In a recent New York Times column, “The Young and the Neuro,” the always thoughtful David Brooks introduced readers to the burgeoning field of “social cognitive neuroscience,” meaning how “biology, in the form of genes, influences behavior” and “how social behavior changes biology.” Brooks implicitly pushed Podhoretz’s historical explanation into the realms of psychology and biology. Lo and behold, Brooks noted, Reem Yahya and a team from the University of Haifa discovered that “Jews were more sensitive to pain suffered by members of a group other than their own.”

As an historian, I recoil from monocausal or deterministic explanations. I draw on the first book of Podhoretz’s I ever read, Making It, to explain American Jewish liberalism further. Beyond whatever scars we may carry from centuries of anti-Semitism, American Jews are also driven to “make it.” The sociological corner in America wherein we have most thrived is the Ivy-covered, bicoastal liberal cosmopolitan post-modern “shtetl.” No wonder most of us embrace the identity of our new best friends who have allowed us not just to become one with them but define them.

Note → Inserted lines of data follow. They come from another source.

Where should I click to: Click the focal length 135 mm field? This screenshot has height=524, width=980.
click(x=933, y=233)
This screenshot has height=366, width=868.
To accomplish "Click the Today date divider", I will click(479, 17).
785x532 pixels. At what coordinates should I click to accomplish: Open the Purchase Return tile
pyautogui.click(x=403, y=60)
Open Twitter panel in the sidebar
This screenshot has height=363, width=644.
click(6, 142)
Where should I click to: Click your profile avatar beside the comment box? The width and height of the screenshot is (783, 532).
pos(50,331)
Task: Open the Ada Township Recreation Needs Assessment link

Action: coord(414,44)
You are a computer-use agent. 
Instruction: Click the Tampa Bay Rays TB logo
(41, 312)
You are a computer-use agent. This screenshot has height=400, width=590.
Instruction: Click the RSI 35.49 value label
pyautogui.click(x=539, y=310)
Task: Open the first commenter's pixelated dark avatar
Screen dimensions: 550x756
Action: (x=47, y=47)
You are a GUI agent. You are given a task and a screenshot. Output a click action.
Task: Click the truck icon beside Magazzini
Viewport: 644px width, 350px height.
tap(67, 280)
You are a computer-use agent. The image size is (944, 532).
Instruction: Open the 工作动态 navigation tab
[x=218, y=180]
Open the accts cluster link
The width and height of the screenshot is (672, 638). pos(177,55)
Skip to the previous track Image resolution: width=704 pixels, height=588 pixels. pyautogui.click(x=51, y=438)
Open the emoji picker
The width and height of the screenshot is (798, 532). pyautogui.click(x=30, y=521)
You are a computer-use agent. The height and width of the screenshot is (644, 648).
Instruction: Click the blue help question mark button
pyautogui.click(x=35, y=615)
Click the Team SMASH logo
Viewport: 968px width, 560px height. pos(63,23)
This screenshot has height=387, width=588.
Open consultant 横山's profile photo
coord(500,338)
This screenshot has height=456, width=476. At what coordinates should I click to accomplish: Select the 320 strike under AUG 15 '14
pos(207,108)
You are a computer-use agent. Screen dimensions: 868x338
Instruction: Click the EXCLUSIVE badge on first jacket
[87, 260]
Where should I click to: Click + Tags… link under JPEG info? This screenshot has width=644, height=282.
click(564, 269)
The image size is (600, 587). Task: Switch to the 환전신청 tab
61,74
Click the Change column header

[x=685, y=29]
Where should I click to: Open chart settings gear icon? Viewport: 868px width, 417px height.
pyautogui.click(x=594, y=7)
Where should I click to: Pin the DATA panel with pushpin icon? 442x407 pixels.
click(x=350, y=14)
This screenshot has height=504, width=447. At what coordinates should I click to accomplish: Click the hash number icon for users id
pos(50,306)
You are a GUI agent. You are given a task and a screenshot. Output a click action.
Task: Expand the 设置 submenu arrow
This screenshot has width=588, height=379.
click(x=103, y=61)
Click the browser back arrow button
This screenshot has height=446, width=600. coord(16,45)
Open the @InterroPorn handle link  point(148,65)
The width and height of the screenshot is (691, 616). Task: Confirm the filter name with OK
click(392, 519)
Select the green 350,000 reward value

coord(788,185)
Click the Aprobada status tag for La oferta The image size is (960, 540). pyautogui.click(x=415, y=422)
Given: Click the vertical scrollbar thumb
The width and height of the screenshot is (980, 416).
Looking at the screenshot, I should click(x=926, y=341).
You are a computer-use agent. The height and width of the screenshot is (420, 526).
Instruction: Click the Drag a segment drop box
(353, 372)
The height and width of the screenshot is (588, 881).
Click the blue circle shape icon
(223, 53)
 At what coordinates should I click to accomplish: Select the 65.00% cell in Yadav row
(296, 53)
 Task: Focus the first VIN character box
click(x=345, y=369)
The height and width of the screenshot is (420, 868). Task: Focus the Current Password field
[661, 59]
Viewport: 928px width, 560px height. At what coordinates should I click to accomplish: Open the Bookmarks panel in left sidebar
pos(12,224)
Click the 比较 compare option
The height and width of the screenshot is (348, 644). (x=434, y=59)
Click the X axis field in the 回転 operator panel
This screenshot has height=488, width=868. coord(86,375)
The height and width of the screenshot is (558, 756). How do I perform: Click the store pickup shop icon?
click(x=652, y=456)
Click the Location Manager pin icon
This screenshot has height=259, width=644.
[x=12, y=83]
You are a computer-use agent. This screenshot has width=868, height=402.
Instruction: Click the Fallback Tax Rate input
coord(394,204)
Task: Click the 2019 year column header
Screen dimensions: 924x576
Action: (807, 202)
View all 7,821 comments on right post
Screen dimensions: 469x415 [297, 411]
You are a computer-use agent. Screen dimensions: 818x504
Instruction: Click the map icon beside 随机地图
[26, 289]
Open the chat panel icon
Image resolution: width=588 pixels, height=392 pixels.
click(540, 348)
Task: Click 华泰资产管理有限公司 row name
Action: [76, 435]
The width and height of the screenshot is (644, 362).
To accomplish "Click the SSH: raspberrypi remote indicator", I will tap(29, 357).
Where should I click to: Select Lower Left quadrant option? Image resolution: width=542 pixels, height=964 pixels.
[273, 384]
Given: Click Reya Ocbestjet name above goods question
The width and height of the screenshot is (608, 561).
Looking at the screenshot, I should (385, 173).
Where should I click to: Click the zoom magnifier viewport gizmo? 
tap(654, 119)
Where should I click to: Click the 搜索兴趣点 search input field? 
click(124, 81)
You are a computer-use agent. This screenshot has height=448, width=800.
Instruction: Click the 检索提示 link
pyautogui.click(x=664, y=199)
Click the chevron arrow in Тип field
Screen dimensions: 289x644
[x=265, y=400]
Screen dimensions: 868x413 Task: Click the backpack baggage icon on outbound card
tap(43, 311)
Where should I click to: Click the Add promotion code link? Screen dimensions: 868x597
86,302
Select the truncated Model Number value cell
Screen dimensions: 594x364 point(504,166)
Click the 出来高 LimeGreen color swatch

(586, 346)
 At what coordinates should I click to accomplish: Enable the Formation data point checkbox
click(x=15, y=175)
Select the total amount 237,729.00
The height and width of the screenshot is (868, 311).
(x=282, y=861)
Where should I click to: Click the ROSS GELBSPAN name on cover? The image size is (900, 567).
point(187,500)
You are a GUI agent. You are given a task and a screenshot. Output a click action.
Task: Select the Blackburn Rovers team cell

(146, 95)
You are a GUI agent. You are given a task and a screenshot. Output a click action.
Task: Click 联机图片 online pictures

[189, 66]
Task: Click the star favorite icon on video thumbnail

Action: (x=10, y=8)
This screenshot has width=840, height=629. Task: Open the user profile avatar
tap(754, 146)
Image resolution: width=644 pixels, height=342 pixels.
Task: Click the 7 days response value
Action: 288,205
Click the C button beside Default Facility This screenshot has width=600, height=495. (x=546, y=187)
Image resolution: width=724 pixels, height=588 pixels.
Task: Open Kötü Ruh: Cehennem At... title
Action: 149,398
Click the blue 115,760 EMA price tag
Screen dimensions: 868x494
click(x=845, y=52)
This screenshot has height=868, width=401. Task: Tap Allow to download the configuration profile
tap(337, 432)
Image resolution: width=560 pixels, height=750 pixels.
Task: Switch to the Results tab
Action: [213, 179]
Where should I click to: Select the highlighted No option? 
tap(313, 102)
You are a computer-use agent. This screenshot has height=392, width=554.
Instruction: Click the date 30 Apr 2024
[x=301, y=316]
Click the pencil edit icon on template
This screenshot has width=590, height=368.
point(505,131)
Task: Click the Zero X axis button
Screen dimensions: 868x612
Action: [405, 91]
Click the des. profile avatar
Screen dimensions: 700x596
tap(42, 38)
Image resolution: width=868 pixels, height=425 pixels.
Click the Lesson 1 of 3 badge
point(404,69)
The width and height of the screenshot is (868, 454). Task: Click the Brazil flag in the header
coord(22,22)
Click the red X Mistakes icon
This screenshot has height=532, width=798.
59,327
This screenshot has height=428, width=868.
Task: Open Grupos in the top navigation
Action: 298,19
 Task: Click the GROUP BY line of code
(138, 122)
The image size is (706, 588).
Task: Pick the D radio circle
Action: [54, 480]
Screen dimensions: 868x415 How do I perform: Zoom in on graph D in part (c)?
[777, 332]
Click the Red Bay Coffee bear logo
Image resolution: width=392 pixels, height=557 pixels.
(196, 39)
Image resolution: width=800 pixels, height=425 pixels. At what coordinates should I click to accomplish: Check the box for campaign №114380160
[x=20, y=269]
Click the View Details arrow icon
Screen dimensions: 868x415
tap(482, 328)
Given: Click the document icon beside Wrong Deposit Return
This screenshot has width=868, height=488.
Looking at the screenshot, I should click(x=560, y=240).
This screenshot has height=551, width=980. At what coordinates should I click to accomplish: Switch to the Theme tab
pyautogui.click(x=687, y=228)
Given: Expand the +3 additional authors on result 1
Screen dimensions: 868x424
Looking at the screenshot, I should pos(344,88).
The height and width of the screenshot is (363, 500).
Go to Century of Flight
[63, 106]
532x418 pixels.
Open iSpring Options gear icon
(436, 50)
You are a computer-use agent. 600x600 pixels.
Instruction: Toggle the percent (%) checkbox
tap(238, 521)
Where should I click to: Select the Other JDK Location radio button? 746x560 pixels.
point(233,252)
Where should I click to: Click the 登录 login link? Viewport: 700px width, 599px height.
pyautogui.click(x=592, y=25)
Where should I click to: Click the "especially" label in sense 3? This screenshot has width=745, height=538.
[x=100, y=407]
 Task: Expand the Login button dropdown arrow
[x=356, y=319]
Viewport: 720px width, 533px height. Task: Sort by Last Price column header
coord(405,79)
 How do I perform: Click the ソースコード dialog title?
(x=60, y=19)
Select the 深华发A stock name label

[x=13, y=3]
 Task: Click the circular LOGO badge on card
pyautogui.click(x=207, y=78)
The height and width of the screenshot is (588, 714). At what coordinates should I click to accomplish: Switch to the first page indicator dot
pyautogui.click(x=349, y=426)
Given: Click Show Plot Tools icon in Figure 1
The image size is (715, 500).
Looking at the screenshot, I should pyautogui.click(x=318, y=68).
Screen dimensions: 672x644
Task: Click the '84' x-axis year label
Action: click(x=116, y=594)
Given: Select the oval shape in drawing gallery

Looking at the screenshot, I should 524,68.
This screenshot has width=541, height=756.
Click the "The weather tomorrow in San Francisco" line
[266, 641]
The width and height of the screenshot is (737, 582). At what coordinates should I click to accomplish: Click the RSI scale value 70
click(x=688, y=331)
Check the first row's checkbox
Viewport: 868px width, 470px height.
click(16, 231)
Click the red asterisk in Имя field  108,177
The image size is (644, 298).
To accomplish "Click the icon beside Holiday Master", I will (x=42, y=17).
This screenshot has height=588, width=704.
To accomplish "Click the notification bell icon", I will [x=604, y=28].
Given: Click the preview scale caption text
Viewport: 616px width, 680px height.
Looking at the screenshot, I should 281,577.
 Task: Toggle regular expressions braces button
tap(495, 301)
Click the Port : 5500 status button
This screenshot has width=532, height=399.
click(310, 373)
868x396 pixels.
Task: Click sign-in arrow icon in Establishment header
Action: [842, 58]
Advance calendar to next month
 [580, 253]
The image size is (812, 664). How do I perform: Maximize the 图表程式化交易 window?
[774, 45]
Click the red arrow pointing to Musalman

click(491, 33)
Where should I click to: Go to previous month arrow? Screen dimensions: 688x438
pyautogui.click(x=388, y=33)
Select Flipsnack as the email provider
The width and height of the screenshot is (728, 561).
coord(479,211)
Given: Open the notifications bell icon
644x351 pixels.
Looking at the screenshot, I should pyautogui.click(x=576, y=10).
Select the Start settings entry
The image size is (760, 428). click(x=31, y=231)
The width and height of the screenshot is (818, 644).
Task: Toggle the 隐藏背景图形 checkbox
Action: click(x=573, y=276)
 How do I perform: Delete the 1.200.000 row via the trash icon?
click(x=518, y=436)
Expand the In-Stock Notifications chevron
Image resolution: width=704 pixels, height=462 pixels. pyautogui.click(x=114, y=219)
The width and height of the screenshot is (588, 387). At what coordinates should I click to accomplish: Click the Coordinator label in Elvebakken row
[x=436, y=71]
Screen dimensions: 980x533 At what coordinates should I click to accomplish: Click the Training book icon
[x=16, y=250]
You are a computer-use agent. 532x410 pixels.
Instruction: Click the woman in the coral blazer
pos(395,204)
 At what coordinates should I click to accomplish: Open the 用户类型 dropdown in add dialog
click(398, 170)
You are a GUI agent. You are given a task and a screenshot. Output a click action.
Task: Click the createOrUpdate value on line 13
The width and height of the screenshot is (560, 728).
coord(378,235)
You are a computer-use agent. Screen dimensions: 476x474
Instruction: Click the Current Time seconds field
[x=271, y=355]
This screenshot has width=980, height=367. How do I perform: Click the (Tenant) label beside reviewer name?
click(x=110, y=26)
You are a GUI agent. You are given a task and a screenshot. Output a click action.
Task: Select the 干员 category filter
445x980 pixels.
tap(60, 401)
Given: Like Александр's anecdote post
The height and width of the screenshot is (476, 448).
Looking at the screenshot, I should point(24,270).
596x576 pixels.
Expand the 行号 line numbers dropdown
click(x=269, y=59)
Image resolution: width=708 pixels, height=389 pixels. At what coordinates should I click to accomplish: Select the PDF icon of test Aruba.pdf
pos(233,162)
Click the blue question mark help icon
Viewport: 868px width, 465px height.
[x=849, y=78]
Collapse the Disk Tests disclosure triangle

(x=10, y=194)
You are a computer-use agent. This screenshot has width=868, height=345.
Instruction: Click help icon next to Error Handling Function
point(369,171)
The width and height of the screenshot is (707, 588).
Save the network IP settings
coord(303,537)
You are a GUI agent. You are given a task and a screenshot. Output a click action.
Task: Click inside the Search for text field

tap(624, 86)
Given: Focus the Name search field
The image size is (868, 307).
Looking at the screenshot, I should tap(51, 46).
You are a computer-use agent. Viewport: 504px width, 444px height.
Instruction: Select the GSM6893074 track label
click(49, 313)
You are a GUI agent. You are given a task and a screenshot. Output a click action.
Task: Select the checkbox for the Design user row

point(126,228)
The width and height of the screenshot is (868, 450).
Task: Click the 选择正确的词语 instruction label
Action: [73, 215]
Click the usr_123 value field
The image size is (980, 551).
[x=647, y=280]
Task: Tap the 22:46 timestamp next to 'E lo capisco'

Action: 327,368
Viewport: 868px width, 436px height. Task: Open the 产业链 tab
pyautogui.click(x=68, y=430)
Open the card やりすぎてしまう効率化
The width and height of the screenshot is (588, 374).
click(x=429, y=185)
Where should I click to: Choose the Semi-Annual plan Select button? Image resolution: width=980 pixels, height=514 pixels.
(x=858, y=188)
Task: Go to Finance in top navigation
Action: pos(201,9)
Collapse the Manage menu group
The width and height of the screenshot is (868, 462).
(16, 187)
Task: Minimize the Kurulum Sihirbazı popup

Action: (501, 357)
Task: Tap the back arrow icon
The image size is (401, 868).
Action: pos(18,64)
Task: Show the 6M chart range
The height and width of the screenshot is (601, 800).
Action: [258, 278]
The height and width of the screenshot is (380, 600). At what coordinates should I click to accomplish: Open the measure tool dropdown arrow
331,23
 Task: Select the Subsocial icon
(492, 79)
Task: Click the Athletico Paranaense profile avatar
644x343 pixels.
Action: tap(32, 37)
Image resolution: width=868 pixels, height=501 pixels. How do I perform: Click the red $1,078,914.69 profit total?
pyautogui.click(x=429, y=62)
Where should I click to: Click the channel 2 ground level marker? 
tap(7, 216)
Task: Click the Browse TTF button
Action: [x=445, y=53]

Podhoretz – and Brooks – help explain how Chazan and so many partisans are frequently so unreasonable even when preaching about being reasonable. Still, no matter how far “social cognitive neuroscience” advances, no matter how resonant we find the insights of Podhoretz or others, we should never get so bound to our atavistic or scientific models we forget humans’ near divine ability to transcend.

Democracy trumps biology and history. Civility can calm the collective soul and send the individual soaring. We must strive harder to achieve such transcendent leaps of faith, for all our sakes, in Israel and America, on the day we commemorate Yitzhak Rabin – and every other day, too.